Conjunto de tarefas =
(A) No texto sobre os protestos contra o governo de Dilma Rousseff, quem escreve concorda com qual pessoa ao apontar um parentesco entre 1964 e 2015?
(B) Transcreva do texto sobre os protestos contra o governo de Dilma Rousseff tudo o que vai desde "Se esse movimento fosse sério, esses" até "para grandes empresas).".

Texto para análise =

Dilma Rousseff não é a governante dos meus sonhos, mas eu não caio nesse engodo que é essa movimentação contra o governo dela. Concordo com Mário Magalhães quando diz que existe um indisfarçável parentesco entre 1964 e 2015: a disposição de afastar governantes eleitos pelo voto popular. É só isso que anima essa manifestação.
Se esse movimento fosse sério, esses manifestantes não estariam batendo panela somente contra a presidente, e sim contra o governador Geraldo Alckmin, que deliberadamente mentiu sobre a situação das reservas de água em São Paulo e piorou a crise hídrica (e a Sabesp enquanto isso dando água com desconto a rodo para grandes empresas).
Se esse movimento fosse sério, saberia que a corrupção não começou nem piorou com o PT. Entre os alvos estariam Renan Calheiros, Eduardo Cunha, Edison Lobão, Romero Jucá e outros eternos do Congresso, todos citados na Lava-Jato. Ou melhor ainda, a indignação se daria contra os que nem investigados são, como os já esquecidos casos do mensalão mineiro e da Alstom.

Dados registrados =
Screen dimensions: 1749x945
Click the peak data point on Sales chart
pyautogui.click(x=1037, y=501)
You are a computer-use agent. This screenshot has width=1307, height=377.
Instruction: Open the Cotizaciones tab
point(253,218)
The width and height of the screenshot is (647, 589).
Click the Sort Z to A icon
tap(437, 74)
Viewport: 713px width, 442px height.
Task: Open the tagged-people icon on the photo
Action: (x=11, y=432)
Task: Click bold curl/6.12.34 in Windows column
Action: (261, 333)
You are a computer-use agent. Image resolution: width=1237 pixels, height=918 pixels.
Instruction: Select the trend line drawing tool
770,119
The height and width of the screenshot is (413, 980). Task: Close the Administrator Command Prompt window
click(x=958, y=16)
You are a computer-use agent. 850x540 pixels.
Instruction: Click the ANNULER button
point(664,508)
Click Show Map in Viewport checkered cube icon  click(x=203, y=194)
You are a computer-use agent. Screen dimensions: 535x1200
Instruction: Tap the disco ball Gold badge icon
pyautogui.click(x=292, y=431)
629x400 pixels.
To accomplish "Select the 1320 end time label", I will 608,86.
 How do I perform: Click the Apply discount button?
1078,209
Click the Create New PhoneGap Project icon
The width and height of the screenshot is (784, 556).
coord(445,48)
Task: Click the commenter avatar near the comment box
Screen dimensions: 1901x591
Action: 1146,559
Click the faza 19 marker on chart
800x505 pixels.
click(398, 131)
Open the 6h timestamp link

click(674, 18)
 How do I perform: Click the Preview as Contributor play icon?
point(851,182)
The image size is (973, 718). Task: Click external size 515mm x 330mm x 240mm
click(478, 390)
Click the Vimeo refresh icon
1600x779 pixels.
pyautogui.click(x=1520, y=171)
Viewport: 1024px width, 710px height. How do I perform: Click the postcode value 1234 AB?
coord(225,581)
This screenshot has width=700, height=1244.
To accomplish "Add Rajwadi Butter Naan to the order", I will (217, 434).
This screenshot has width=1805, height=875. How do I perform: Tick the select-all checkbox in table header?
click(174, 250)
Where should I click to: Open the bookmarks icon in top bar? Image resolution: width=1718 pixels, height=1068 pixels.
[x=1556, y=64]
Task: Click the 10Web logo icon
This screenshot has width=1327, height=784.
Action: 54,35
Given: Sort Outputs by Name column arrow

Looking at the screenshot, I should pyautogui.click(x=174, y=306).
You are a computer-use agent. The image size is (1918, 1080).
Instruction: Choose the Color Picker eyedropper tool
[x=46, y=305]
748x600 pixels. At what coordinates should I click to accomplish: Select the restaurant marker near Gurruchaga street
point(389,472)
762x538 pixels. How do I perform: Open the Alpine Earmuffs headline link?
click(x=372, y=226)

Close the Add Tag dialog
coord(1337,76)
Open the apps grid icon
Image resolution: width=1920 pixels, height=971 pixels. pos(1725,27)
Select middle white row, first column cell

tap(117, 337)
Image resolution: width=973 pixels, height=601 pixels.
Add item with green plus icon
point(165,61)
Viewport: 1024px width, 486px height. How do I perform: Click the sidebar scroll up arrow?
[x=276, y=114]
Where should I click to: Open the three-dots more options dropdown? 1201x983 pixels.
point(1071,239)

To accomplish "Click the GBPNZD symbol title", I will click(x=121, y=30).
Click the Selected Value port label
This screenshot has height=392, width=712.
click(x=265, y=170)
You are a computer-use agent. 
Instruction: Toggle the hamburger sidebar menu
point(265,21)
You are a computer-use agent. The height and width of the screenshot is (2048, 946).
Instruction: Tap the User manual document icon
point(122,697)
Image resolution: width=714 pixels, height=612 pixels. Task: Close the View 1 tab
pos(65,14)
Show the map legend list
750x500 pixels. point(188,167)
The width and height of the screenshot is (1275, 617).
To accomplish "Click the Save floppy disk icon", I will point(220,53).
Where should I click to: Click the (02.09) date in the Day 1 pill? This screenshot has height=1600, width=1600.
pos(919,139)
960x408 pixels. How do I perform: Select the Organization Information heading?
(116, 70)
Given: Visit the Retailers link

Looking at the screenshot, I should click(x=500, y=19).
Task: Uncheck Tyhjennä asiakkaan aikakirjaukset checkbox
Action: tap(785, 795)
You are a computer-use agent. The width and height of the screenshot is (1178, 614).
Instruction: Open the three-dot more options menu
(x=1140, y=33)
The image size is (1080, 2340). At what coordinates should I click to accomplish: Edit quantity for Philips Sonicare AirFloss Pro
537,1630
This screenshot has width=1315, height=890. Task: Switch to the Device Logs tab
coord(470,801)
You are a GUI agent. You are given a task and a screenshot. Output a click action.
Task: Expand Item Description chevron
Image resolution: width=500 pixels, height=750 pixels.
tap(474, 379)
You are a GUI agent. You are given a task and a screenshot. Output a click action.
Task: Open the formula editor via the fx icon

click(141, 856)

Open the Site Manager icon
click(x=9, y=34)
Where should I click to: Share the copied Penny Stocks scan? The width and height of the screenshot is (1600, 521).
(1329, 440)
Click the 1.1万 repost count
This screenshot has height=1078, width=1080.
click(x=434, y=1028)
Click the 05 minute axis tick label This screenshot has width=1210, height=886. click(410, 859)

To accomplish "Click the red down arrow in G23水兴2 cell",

Conjunto de soluções =
(A) Com Mário Magalhães.

(B)
Se esse movimento fosse sério, esses manifestantes não estariam batendo panela somente contra a presidente, e sim contra o governador Geraldo Alckmin, que deliberadamente mentiu sobre a situação das reservas de água em São Paulo e piorou a crise hídrica (e a Sabesp enquanto isso dando água com desconto a rodo para grandes empresas).